Standing above them are ‘Fire on the Horizon: The Untold Story of the Gulf Oil Disaster’ (Harper, March 2011), a book that deftly navigates around the good-guy versus bad-guy leitmotif; ‘A Hole at the Bottom of the Sea: The Race to Kill the BP Oil Gusher’ (Simon & Schuster, April 2011) by Joel Achenbach of the Washington Post, which adds a candid view of the media’s coverage; and ‘Drowning in Oil: BP and the Reckless Pursuit of Profit,’ by Loren C. Steffy (McGraw-Hill, November 2010), business columnist for the Houston Chronicle, who demonstrates what a veteran journalist in oil country can bring to bear on a story that was unfamiliar to the majority of the country.
= = = =
| Tasks to complete |
A. Answer these about the passage on Gulf oil disaster books:
(i) Which publisher issued 'A Hole at the Bottom of the Sea'?
(ii) For which newspaper was Loren C. Steffy a business columnist?
(iii) In what month and year was 'Fire on the Horizon' published?
B. Reproduce word for word the portion of the passage on Gulf oil disaster books from "Standing above them" up to and including "of the country.".

| Material provided |
= = = =
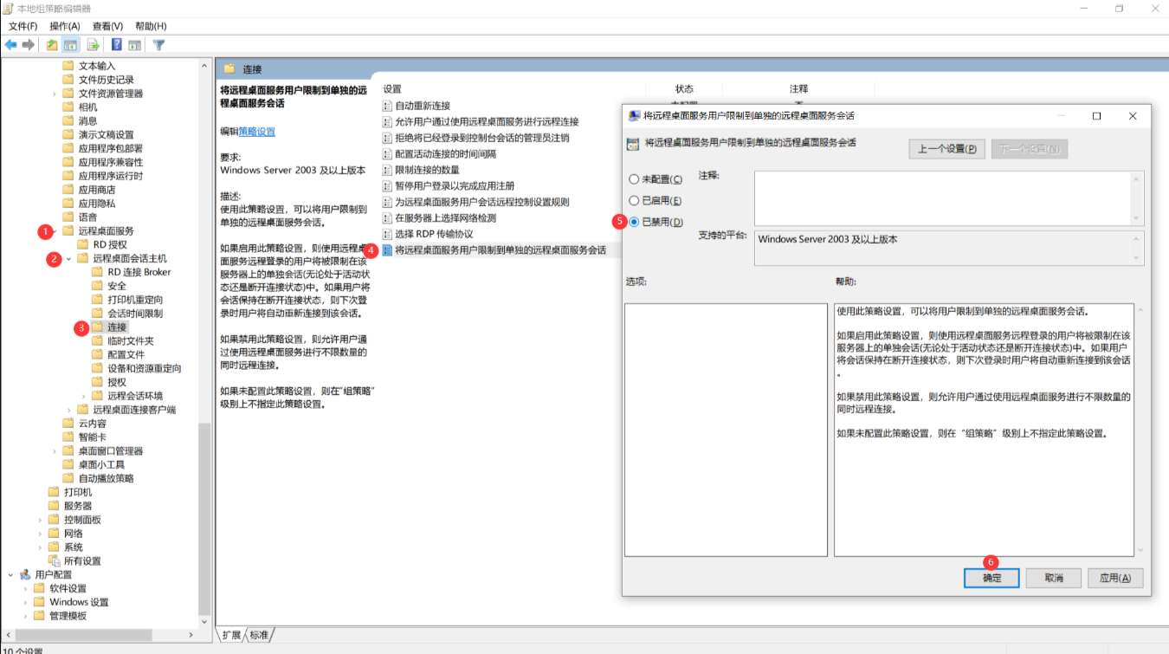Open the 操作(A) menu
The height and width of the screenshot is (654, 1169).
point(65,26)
= = = =
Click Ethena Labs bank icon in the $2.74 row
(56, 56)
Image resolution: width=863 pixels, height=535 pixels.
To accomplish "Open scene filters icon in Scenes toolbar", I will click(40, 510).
= = = =
| Correct answers |
A.
(i) Simon & Schuster
(ii) The Houston Chronicle
(iii) March 2011

B.
Standing above them are ‘Fire on the Horizon: The Untold Story of the Gulf Oil Disaster’ (Harper, March 2011), a book that deftly navigates around the good-guy versus bad-guy leitmotif; ‘A Hole at the Bottom of the Sea: The Race to Kill the BP Oil Gusher’ (Simon & Schuster, April 2011) by Joel Achenbach of the Washington Post, which adds a candid view of the media’s coverage; and ‘Drowning in Oil: BP and the Reckless Pursuit of Profit,’ by Loren C. Steffy (McGraw-Hill, November 2010), business columnist for the Houston Chronicle, who demonstrates what a veteran journalist in oil country can bring to bear on a story that was unfamiliar to the majority of the country.